Dans sa série consacrée aux « American Classics », le label Naxos a déjà proposé d’autres gravures du compositeur Michael Daugherty, qui lui ont valu plusieurs Grammy Awards. Né dans l’Iowa, ce créateur est passé par la Manhattan School of Music, avant Yale, puis Hambourg, où il a travaillé avec György Ligeti et, grâce à une bourse, Paris, où il a étudié à l’Ircam à la fin de la décennie 1970. Son catalogue est riche en pages symphoniques et concertantes et en musique de chambre. Son style est majoritairement tonal, même si, parfois, l’une ou l’autre dissonance rappelle des souvenirs de son séjour en Europe. Le présent album est un exemple éclairant de son style, avec des partitions récentes qui font la part belle à une inspiration vouée au monde de l’aviation ou à celui de l’espace. On les découvre en premières mondiales avec un vrai plaisir.

Blue Electra, pour violon et orchestre (2022) a été composé pour la soliste Anne Akiko Meyers (°1970), née en Californie d’un père américain et d’une mère d’origine japonaise ; talent précoce, elle a joué avec orchestre dès ses douze ans, sous la direction de Zubin Mehta et est diplômée de la Juilliard School. Ce concerto en quatre mouvements illustre quelques moments de la vie de l’aviatrice américaine Amelia Earhart (1897-1937), qui fut la première femme à traverser l’Atlantique en solitaire en 1932, avant de disparaître sans laisser de traces au-dessus de l’Océan pacifique, le 2 juillet 1937, en tentant de faire un tour du monde. Michael Daugherty, qui signe lui-même la notice, explique que le premier mouvement, Courage, s’inspire d’un poème de l’aviatrice écrit en 1928 sur la valeur de cette vertu. Le second mouvement, Paris, imagine qu’Amelia est l’invitée d’honneur d’une soirée dans la société « Hot Jazz » de 1932, alors qu’elle reçoit la Légion d’honneur. Suit une réflexion musicale, From an Airplane, autour d’un autre poème de la pionnière, qui rêve du jour où elle sera pilote, avant que Last Flight ne se réfère à sa disparition. Servie par des percussions, dont un glockenspiel aux effets mystérieux, la partition baigne dans une atmosphère qui fait penser à de la musique de film, avec un violon très lyriquement virtuose au cours de moments jazzy ou planants, qui conviennent tout à fait à l’hommage à la disparue. Daugherty se révèle un habile orchestrateur. La soliste, inspirée et engagée, et l’Albany Symphony proposent, de cette page colorée et accessible, une version enthousiaste. On rappellera que le destin de l’aviatrice a aussi inspiré l’Estonien Tönu Körvits dans The Sound of Wings, vaste partition en neuf parties chorales avec cordes (Ondine, 2022), dont nous avons souligné la beauté cosmique. Une autre façon de saluer Amelia Earhart…

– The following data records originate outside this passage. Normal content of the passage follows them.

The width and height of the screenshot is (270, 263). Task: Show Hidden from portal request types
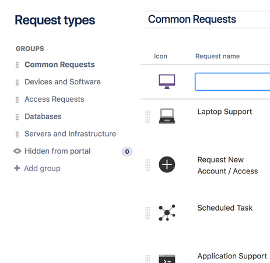(57, 151)
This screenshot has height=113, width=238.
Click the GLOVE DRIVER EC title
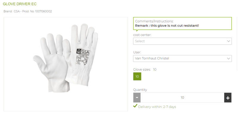[x=20, y=4]
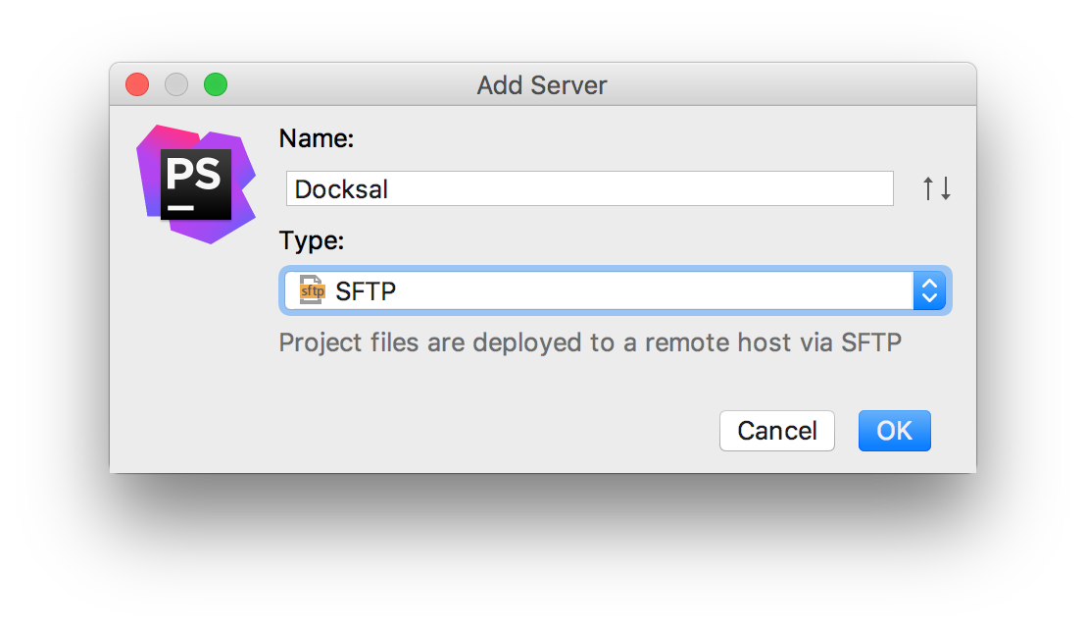This screenshot has height=630, width=1086.
Task: Select the SFTP text in the Type selector
Action: click(x=366, y=290)
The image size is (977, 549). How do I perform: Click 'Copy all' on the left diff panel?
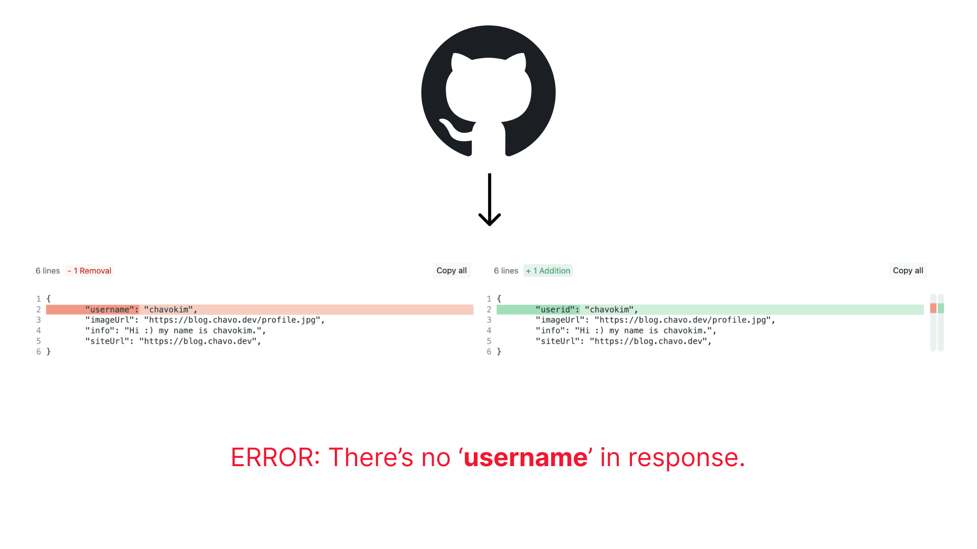click(x=451, y=270)
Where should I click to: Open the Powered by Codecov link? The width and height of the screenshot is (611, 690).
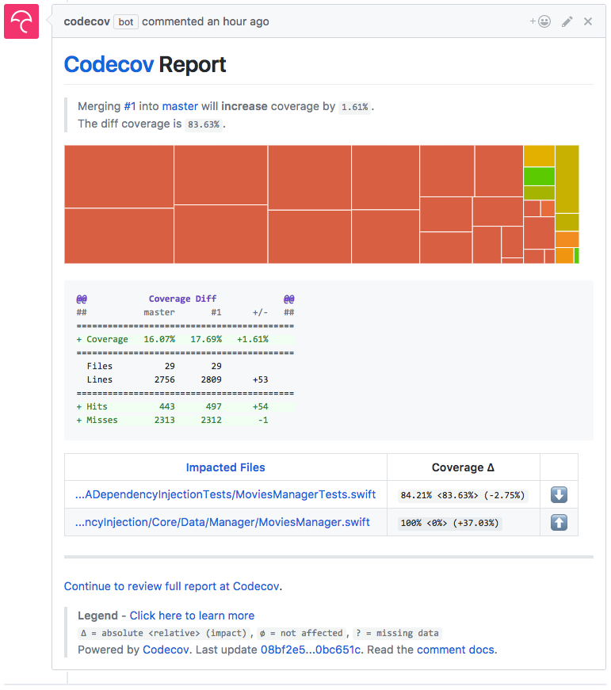click(165, 650)
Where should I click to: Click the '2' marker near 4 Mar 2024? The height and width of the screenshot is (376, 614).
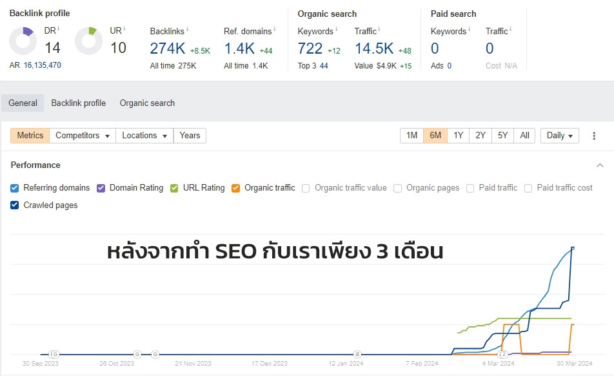click(503, 354)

Nous sommes toujours dans le domaine de l’aviation et d’événements tragiques avec Last Dance at the Surf (2021), une commande d’un festival de l’Iowa. Le 2 février 1959, dans la salle de spectacle du Surf Ballroom de la cité de Clear Lake, eut lieu un concert mémorable donné par la star du rock Buddy Holly, âgé de 23 ans, accompagné des musiciens Ritchie Valens et The Big Popper. Quelques heures plus tard, leur avion s’écrasait, en raison des conditions hivernales. Daugherty rend hommage aux victimes de ce funeste événement dans cette page symphonique de seize minutes qui fait la part belle à des rythmes qui allient le rock à des moment syncopés, enrichis par des woodblocks et des pizzicati de cordes, dans une ambiance baignée de lyrisme dramatique. 

L’espace et la célébration du 50e anniversaire de la mission d’Apollo 11, au cours de laquelle Neil Armstrong posa le premier un pied sur la Lune, le 20 juillet 1969, servent de support à la page symphonique To the New World (2019). On y entend des extraits d’un discours du Président Kennedy datant de 1962, qui annonce la volonté d’aller sur la Lune, ainsi que des phases du décompte et du lancement de la fusée ; la voix d’Armstrong pendant sa marche sur la Lune est aussi utilisée.  Cette page de circonstance est en trois mouvements, qui retracent le décollage d’Apollo 11, l’épisode lunaire et le retour sur Terre. On y trouve des allusions à la Symphonie du Nouveau-Monde dont Armstrong avait emporté un enregistrement avec lui, on entend un euphonium, dont l’astronaute jouait, des effets pour évoquer le thérémine, instrument dont Armstrong était un adepte, ainsi que des vocalises éthérées, confiées à la soprano Elissa Johnston. L’orchestration est généreuse, servie par des percussions ou des effets de glissando, l’atmosphère globale étant proche d’une musique de film, voire d’un documentaire ; le tout fonctionne de manière illustrative.  La   phalange d’Albany, ville de l’État de New York, se produit dans un esprit solide et très glorificateur, souligné par la baguette déterminée de David Alan Miller, son directeur musical depuis plus de trente ans. 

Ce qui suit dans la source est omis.